Goal of the exercise:
Below are the entries. Print only the lines starting at the one with "INTRALOGISTICS (75, 1887)" and ending at the one with "Le dictionnaire de la grossesse (151, 129)", exactly, with no pictures.
#### Data for the task ####
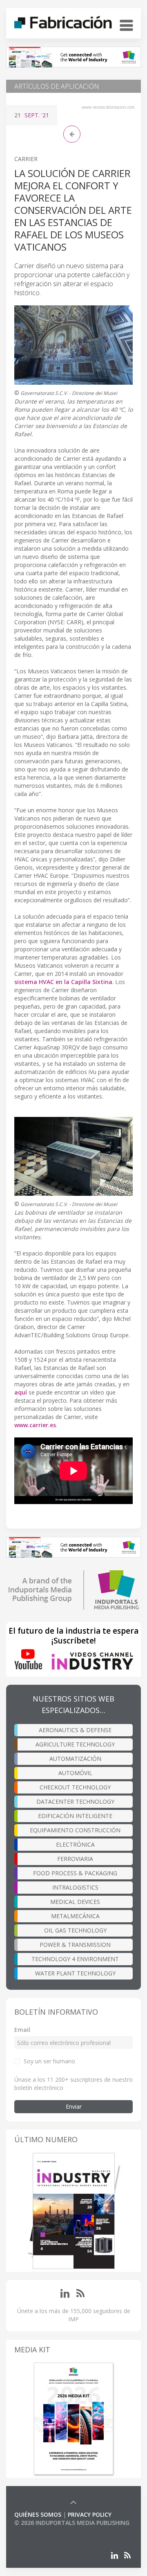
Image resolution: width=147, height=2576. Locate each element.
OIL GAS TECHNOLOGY (75, 1930)
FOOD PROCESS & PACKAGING (75, 1873)
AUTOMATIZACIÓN (75, 1758)
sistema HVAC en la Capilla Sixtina (63, 982)
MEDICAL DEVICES (75, 1902)
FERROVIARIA (75, 1859)
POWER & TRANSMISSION (75, 1944)
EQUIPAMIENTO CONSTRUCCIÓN (75, 1830)
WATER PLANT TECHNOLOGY (75, 1973)
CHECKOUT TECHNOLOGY (75, 1787)
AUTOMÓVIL (75, 1773)
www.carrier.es (35, 1425)
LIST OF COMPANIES (42, 2531)
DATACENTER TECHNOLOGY (75, 1801)
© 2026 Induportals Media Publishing (71, 2523)
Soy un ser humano (49, 2061)
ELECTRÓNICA (75, 1844)
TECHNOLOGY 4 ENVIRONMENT (75, 1959)
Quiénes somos (37, 2514)
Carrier (26, 159)
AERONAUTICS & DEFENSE (75, 1730)
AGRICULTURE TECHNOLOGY (75, 1744)
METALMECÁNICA (75, 1916)
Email (22, 2029)
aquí (20, 1392)
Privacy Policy (89, 2514)
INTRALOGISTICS (75, 1887)
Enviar (74, 2106)
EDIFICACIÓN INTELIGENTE (75, 1816)
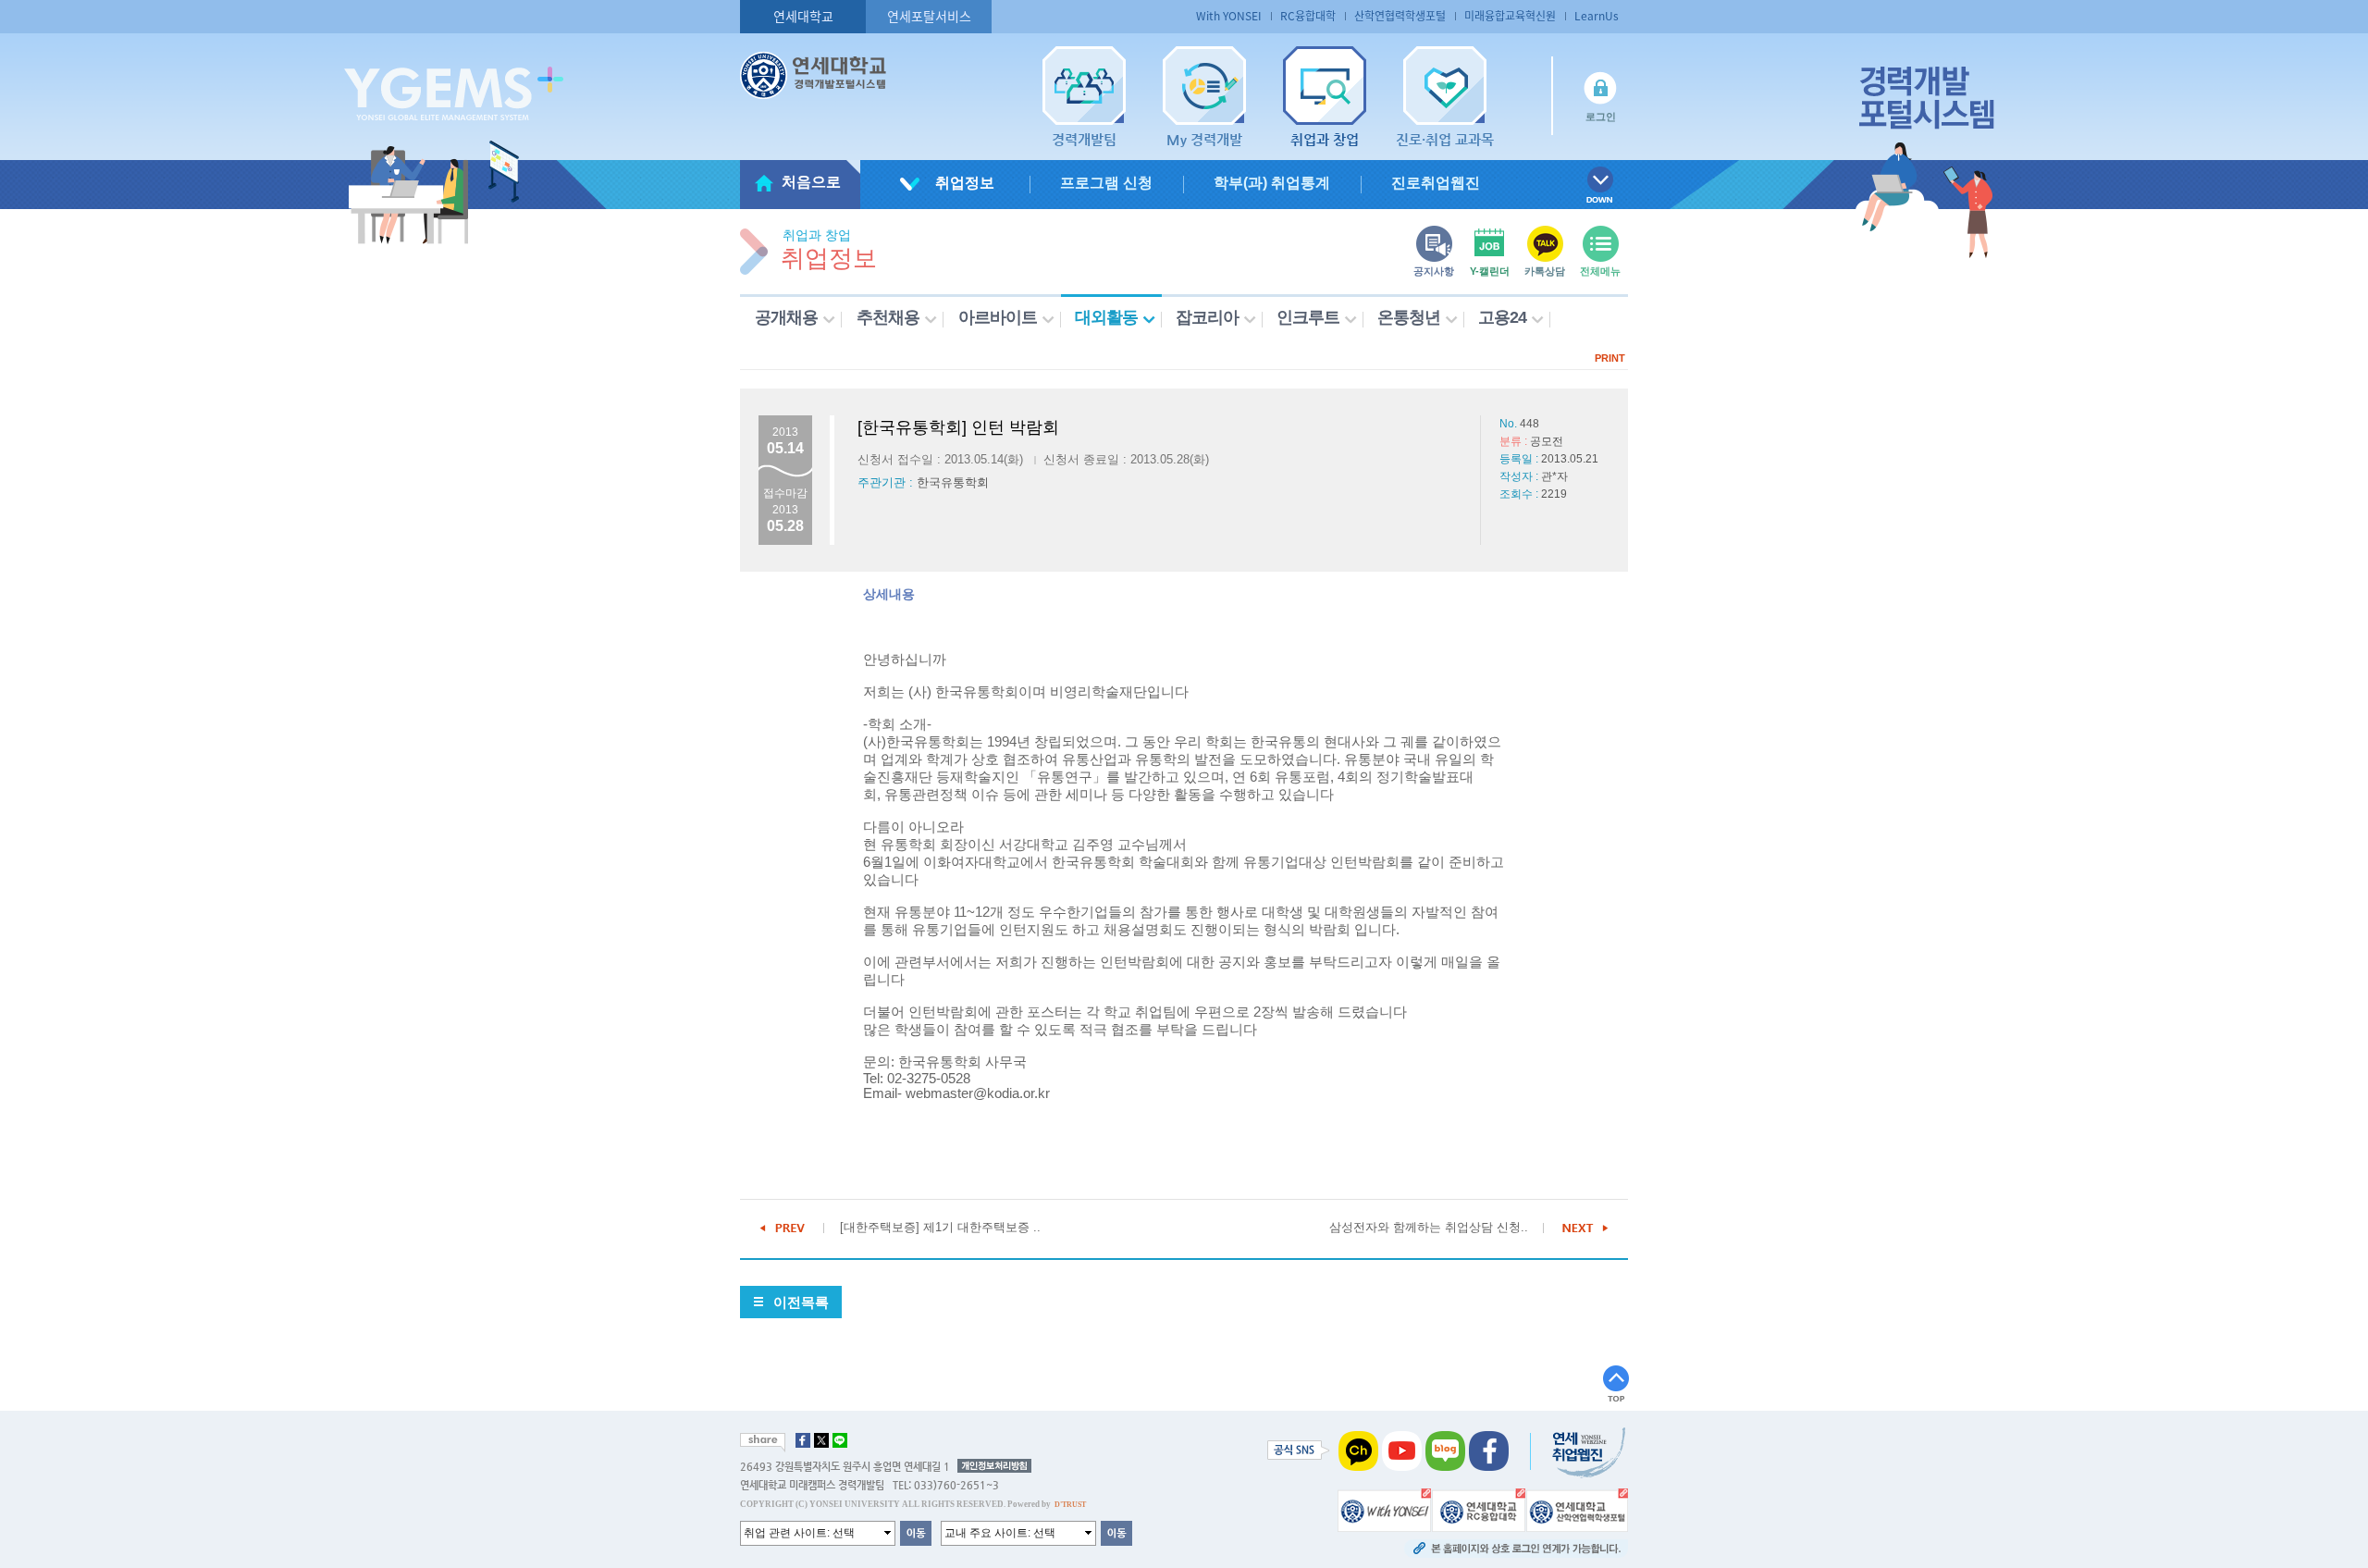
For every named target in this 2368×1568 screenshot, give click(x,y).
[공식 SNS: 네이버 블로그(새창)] (1445, 1449)
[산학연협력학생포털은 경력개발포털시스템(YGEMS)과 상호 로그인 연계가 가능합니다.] (1577, 1508)
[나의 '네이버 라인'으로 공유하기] (839, 1440)
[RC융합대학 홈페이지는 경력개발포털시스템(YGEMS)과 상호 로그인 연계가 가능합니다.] (1478, 1508)
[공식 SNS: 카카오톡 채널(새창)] (1358, 1449)
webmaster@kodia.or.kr (978, 1093)
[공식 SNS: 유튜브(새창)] (1402, 1449)
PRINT (1610, 358)
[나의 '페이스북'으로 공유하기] (803, 1440)
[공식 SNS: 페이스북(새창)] (1489, 1449)
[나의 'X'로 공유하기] (821, 1440)
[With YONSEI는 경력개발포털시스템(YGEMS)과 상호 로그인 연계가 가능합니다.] (1384, 1508)
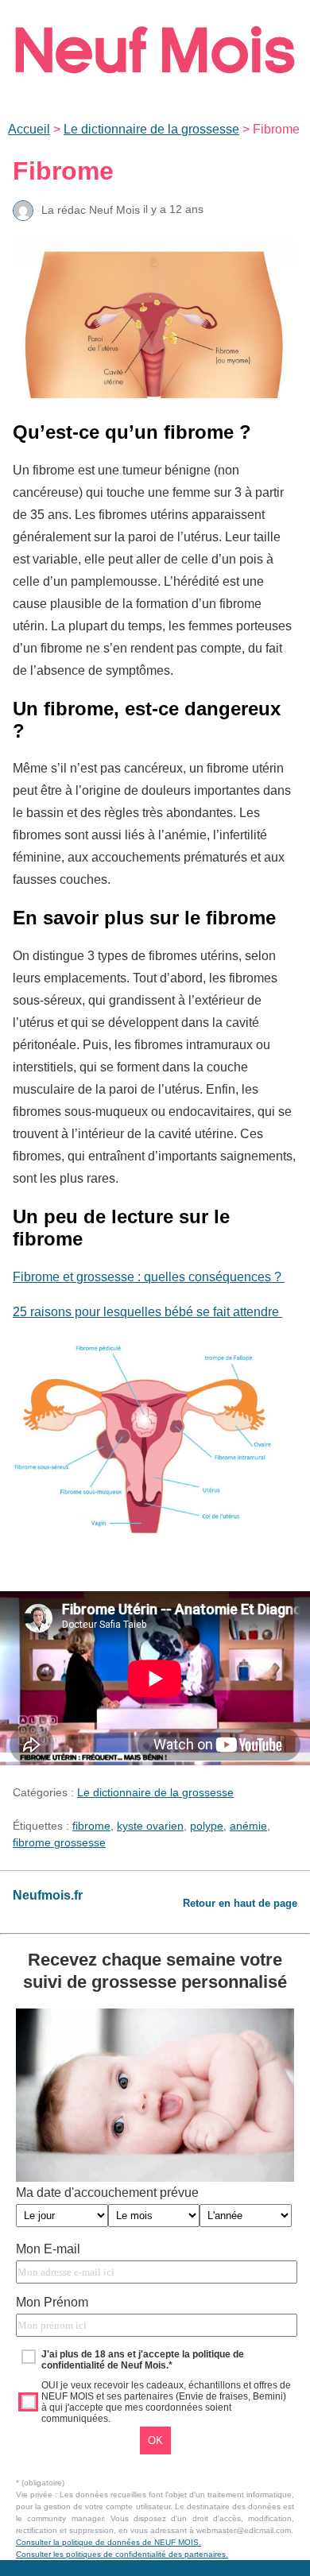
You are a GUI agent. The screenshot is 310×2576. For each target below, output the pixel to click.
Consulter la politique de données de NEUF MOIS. (108, 2542)
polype (206, 1825)
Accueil (29, 129)
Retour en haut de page (240, 1903)
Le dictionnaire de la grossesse (151, 129)
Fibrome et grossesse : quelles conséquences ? (149, 1277)
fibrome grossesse (59, 1842)
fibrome (91, 1825)
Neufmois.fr (48, 1895)
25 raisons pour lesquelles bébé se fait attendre (147, 1312)
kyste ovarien (150, 1825)
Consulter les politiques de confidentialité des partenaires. (122, 2554)
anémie (248, 1825)
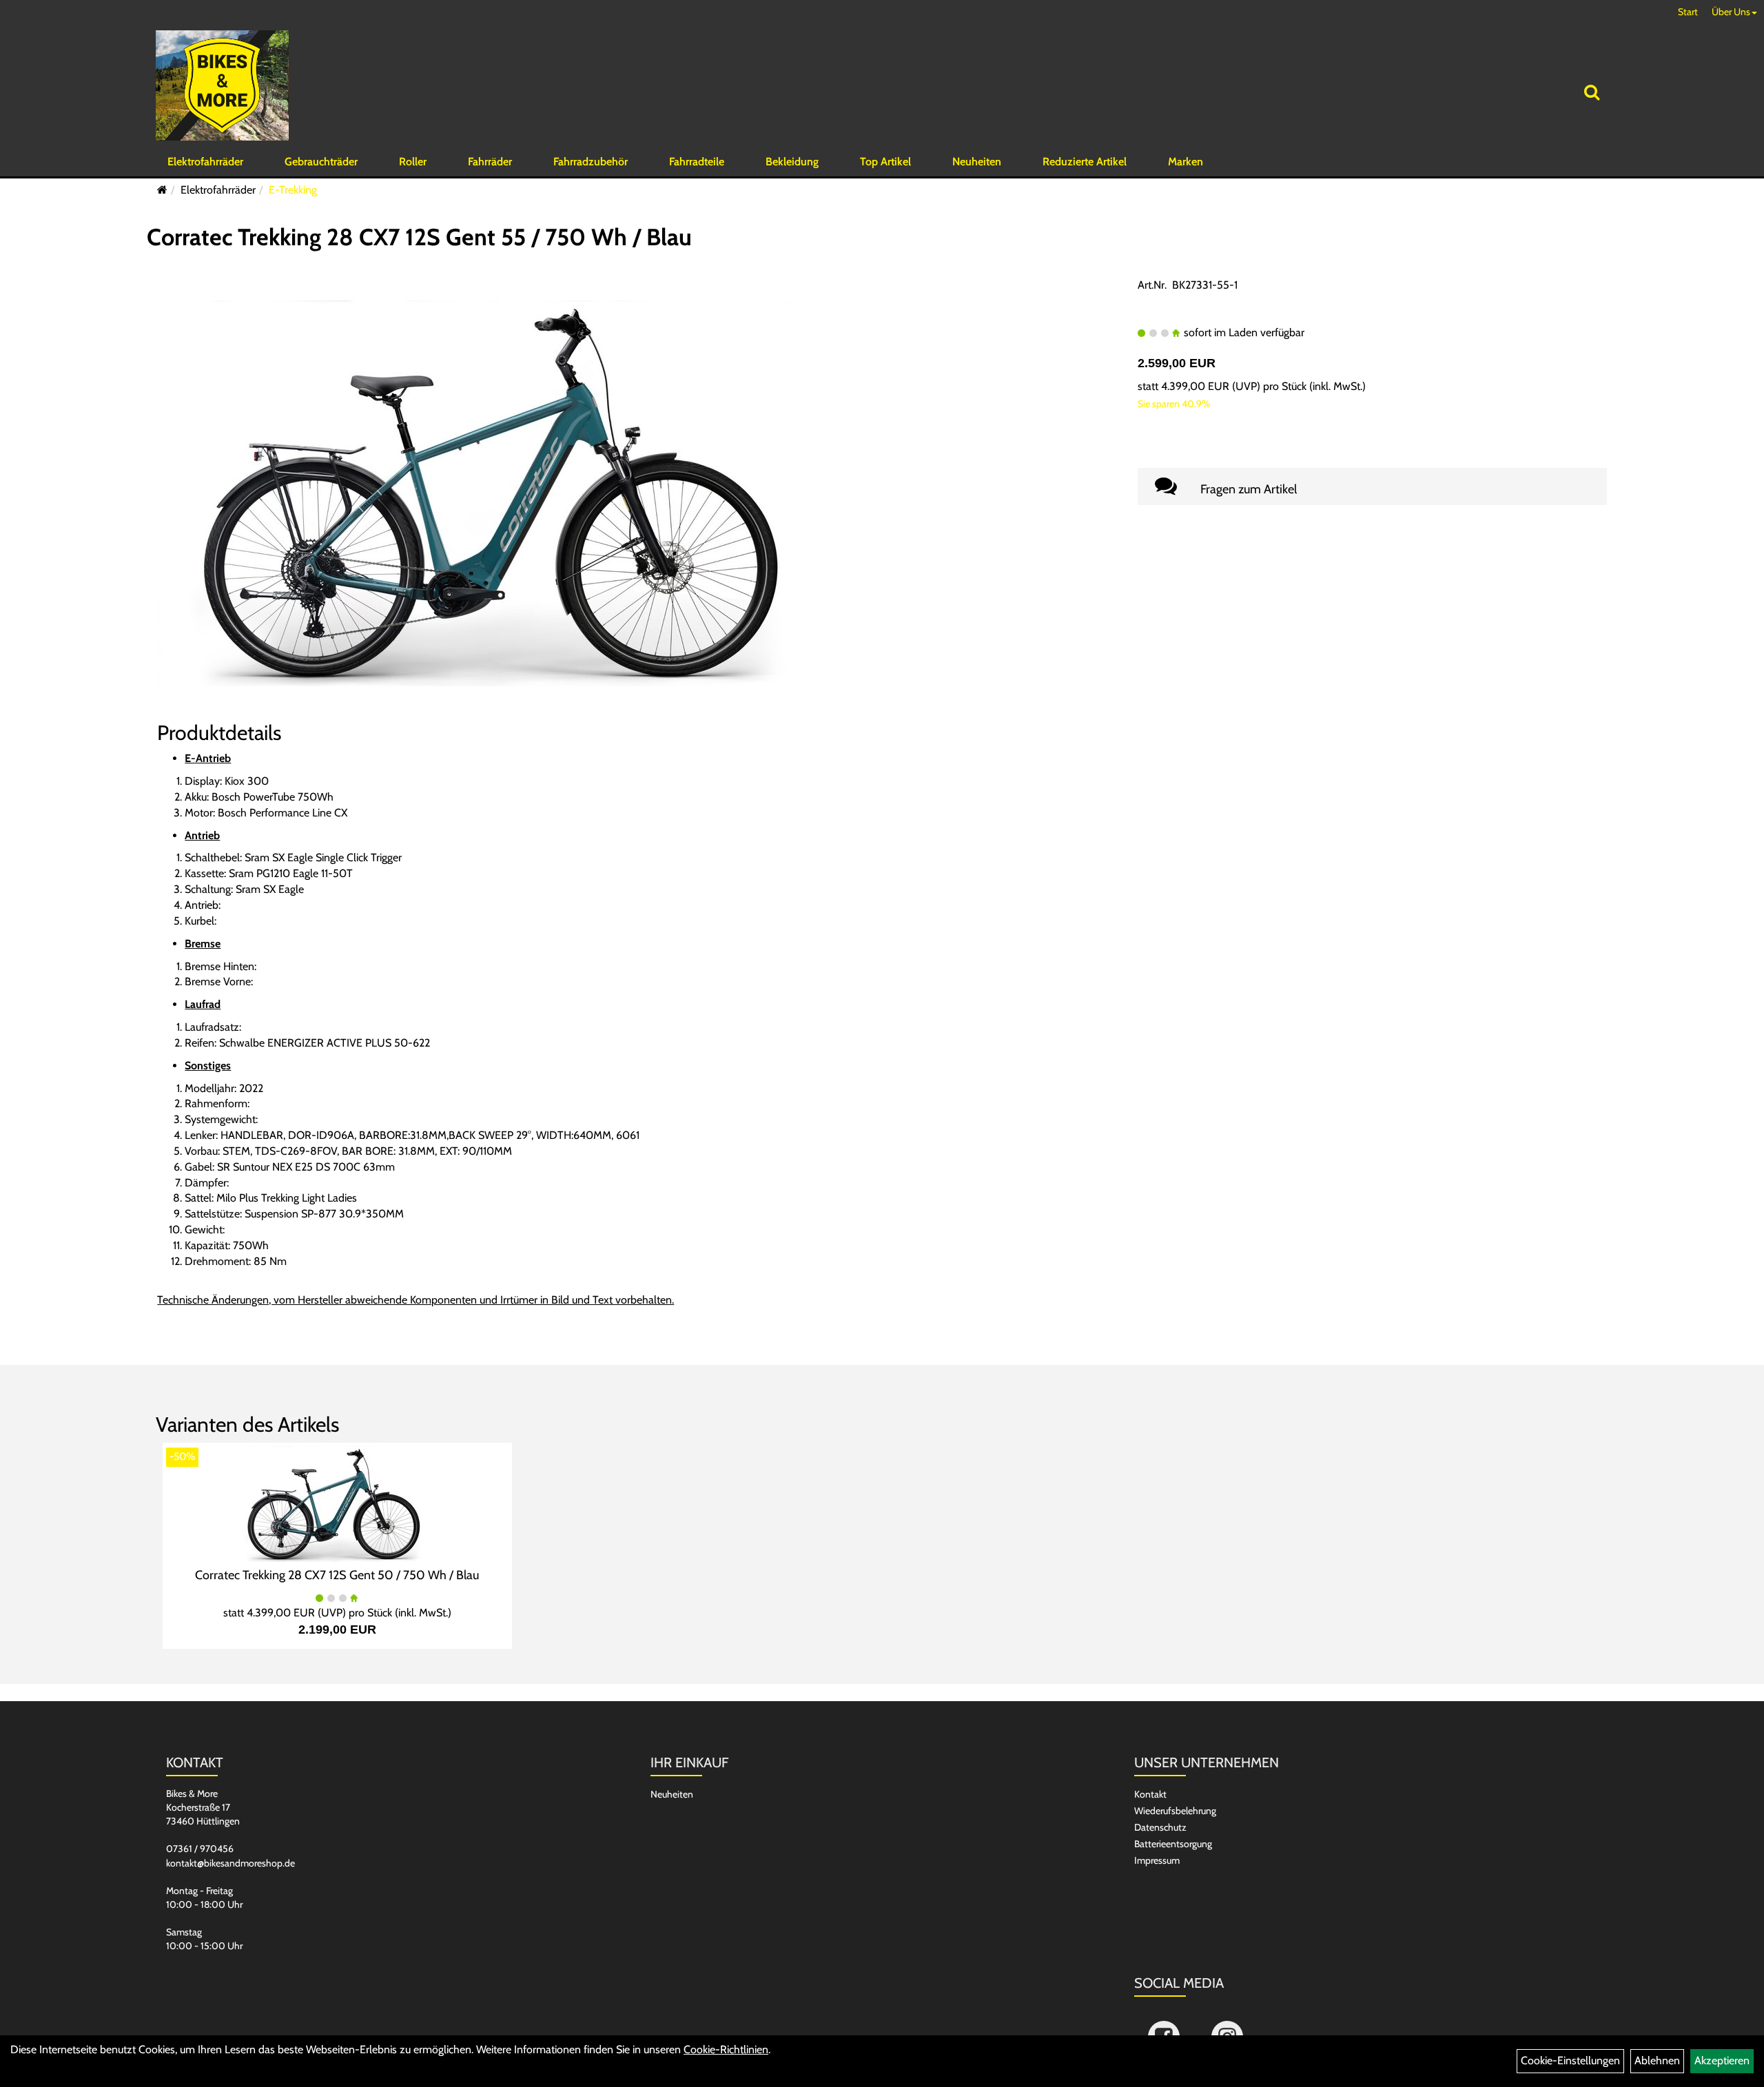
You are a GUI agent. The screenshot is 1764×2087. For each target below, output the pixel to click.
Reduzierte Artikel (1085, 161)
####
Result:
INTRALOGISTICS (75, 1887)
Enviar (74, 2106)
EDIFICACIÓN INTELIGENTE (75, 1816)
For every named target in this 2368×1568 screenshot, give click(x,y).
[공식 SNS: 네이버 블로그(새창)] (1445, 1449)
[산학연협력학생포털은 경력개발포털시스템(YGEMS)과 상호 로그인 연계가 가능합니다.] (1577, 1508)
[나의 '네이버 라인'으로 공유하기] (839, 1440)
[RC융합대학 홈페이지는 경력개발포털시스템(YGEMS)과 상호 로그인 연계가 가능합니다.] (1478, 1508)
[공식 SNS: 카카오톡 채널(새창)] (1358, 1449)
webmaster@kodia.or.kr (978, 1093)
[공식 SNS: 유튜브(새창)] (1402, 1449)
PRINT (1610, 358)
[나의 '페이스북'으로 공유하기] (803, 1440)
[공식 SNS: 페이스북(새창)] (1489, 1449)
[나의 'X'로 공유하기] (821, 1440)
[With YONSEI는 경력개발포털시스템(YGEMS)과 상호 로그인 연계가 가능합니다.] (1384, 1508)
You are a GUI agent. The screenshot is 310×2576. For each target below, output the pixel to click.
Consulter la politique de données de NEUF MOIS. (108, 2542)
polype (206, 1825)
Accueil (29, 129)
Retour en haut de page (240, 1903)
Le dictionnaire de la grossesse (151, 129)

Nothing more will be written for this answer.